El estrépito de los cascos sobre el puente levadizo fue el último sonido que los vinculó a Nothain. Mientras la Capital quedaba atrás, sumergida en una bruma grisácea, el grupo se internó en los senderos que ascendían hacia las tierras altas. El aire se volvía más puro, pero también más rudo, cargado con el aroma de los pinos y la piedra mojada.
Lancel cabalgaba en la vanguardia, con la mirada fija en el horizonte. Ya no era el hombre melancólico de los viñedos; cada vez que sus ojos escudriñaban la espesura, demostraba por qué era el Príncipe de Hierro. Su presencia, aunque silenciosa, proporcionaba una seguridad que incluso Meilyr se veía obligado a reconocer.
A su lado, Delayna parecía haber recuperado un poco de su brillo. El simple hecho de tener a su padre cerca, vigilando el camino como un viejo lobo, le devolvía la fe que el palacio le había arrebatado.
En el centro del grupo, Faron mantenía un ritmo constante. Su ojo rojo, aunque oculto bajo la capucha, no descansaba. Con su nueva visión, el mundo era un mapa de corrientes térmicas y ecos de energía. Podía sentir el calor del huevo de dragón en su morral, latiendo en sincronía con su propio corazón.
—¿Qué ves, Faron? —susurró Áedán, acercándose con su caballo. El "Ojo del Dragón" de Áedán era experto en detectar amenazas físicas, pero sabía que su hermano ahora veía lo invisible.
—Veo el frío, Áedán —respondió Faron con voz profunda—. Pero no es el frío de la nieve. Es el rastro que Nera ha dejado en nosotros. Ella no nos dejará ir tan fácilmente. Su marca todavía flota en el aire, como un hilo de humo negro que intenta seguirnos.
Áedán asintió, ajustando el agarre de su arco. Sabía que la salida de la Capital era solo el principio. Nera no era una mujer que aceptara la pérdida de su hija y de su consorte sin desatar una tormenta.
Morana cabalgaba entre Meilyr y Faron, sintiéndose como una intrusa en una leyenda. El paisaje estaba cambiando; las suaves colinas de la Capital daban paso a riscos afilados y desfiladeros que parecían querer tragarse el cielo.
—¿Te asusta el silencio? —le preguntó Meilyr, notando cómo ella se encogía bajo su capa.
—Me asusta lo que hay detrás del silencio —confesó Morana, mirando hacia las montañas—. En Nothain, el ruido de las mentiras me hacía sentir segura.
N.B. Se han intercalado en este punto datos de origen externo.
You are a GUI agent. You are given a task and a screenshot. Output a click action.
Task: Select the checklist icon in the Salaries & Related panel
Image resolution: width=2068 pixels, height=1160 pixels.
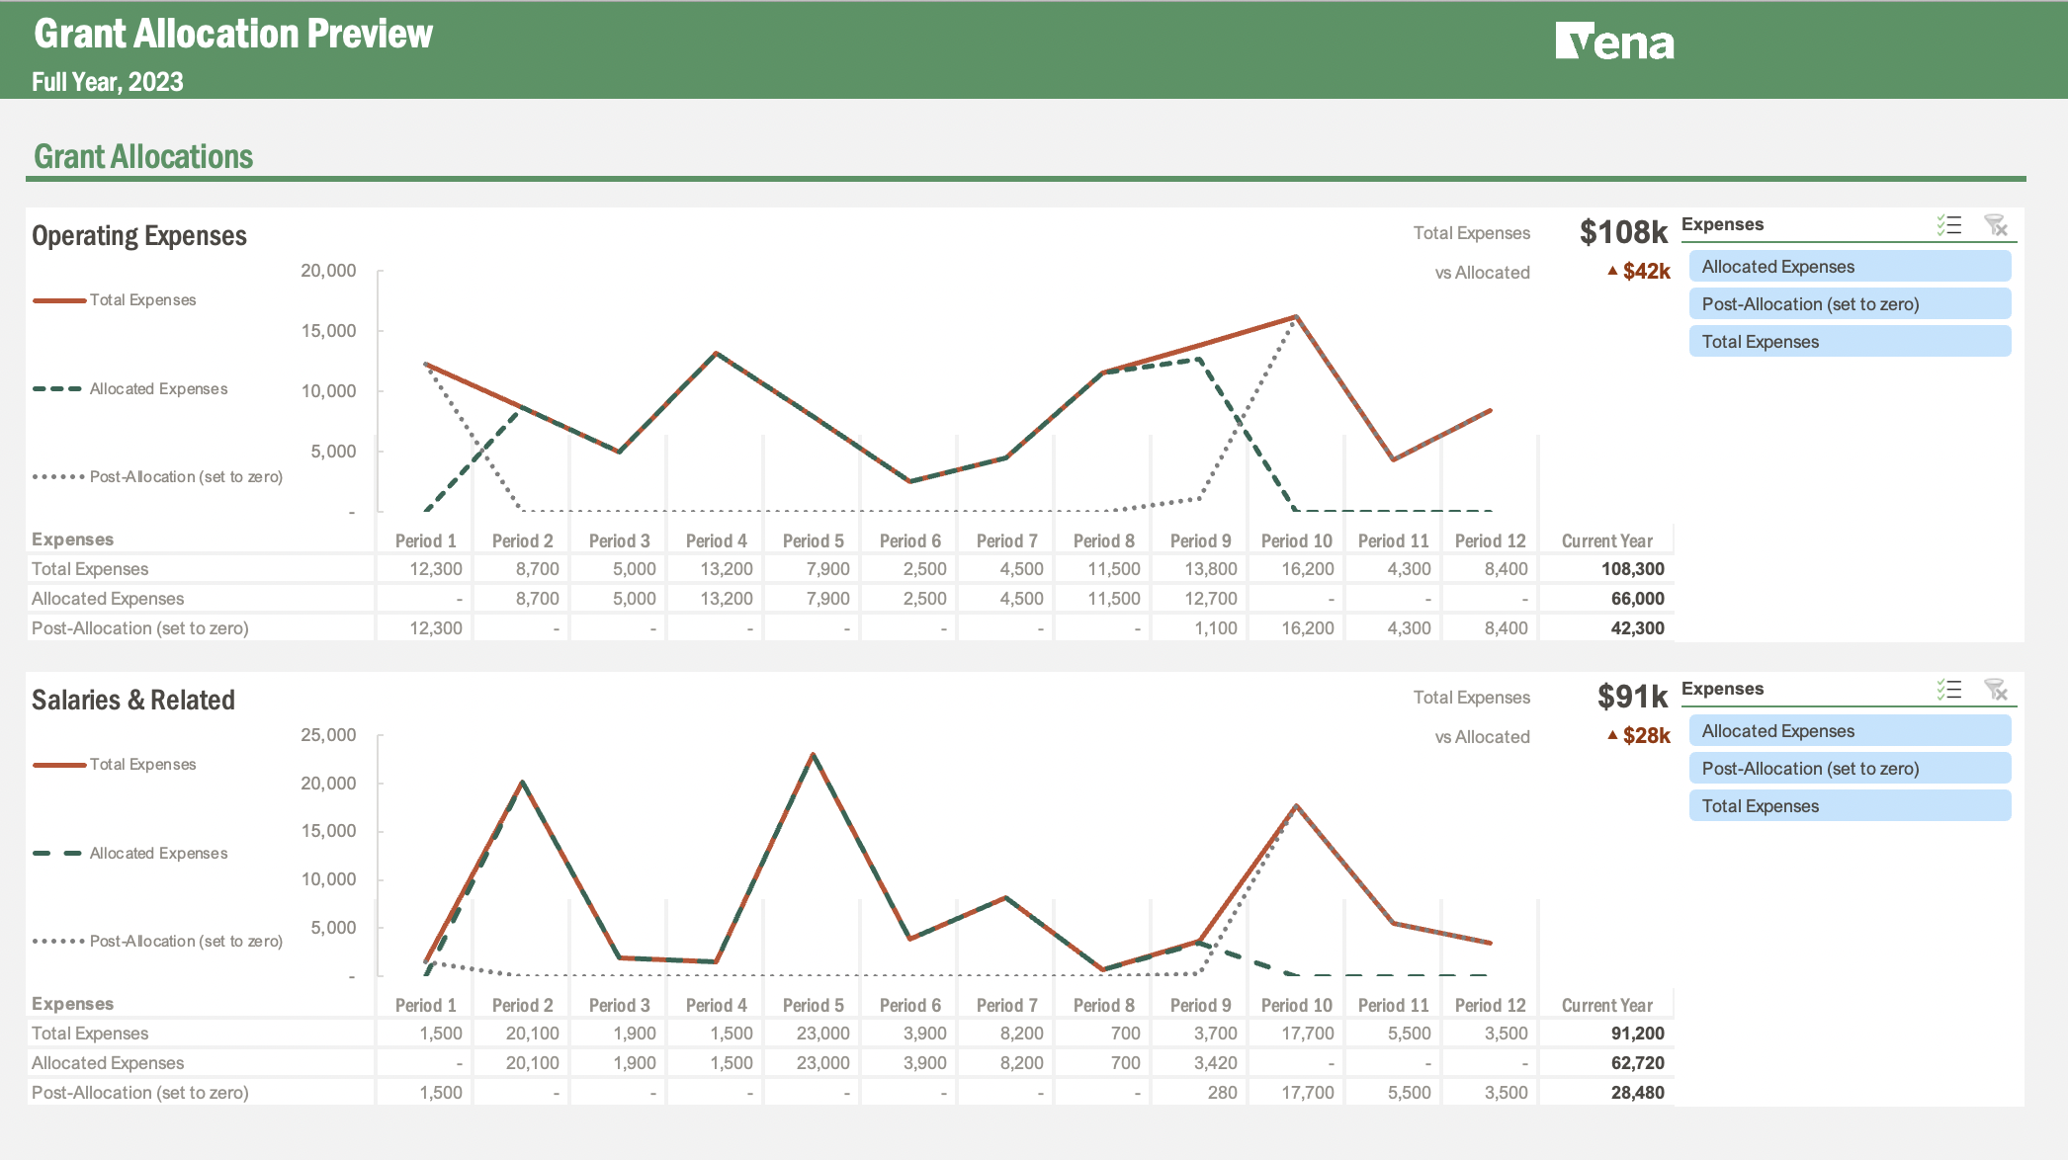(1948, 690)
Aquí... aquí todo es demasiado real.
Meilyr soltó una carcajada ronca, la primera en días.
—Bienvenida al norte, prima. Aquí la piedra no miente. O te sostiene, o te aplasta. Pronto verás la Fortaleza de Piedra. Ella no te juzgará por quién es tu madre, sino por lo que seas capaz de aguantar bajo su techo.
Al caer la tarde, llegaron al primer puesto de avanzada: un arco de piedra natural que marcaba la entrada a los dominios de la Fortaleza de Piedra. Lancel se detuvo y alzó su mano, pidiendo silencio.
Desde lo alto de los riscos, un cuerno resonó. No era el cuerno de batalla de los ejércitos reales, sino un sonido gutural, profundo, que parecía salir de las entrañas de la montaña misma. Eran los guardias de la frontera, hombres leales a la sangre de Aelnora que habían estado esperando el regreso de los herederos.
Lancel se giró hacia sus hijos, y por primera vez, una sombra de sonrisa cruzó su rostro cansado.
—Estamos en casa —dijo.
Faron sintió una vibración violenta en su morral. El huevo de dragón respondió al grito del cuerno con un calor abrasador. El Príncipe de las Cenizas miró hacia la fortaleza que se alzaba en la distancia, una silueta inexpugnable contra el cielo purpúreo. Sabía que dentro de esos muros, el tiempo de esconderse terminaría. Allí, bajo la protección de la piedra ancestral, el dragón finalmente tendría el fuego necesario para romper su cáscara.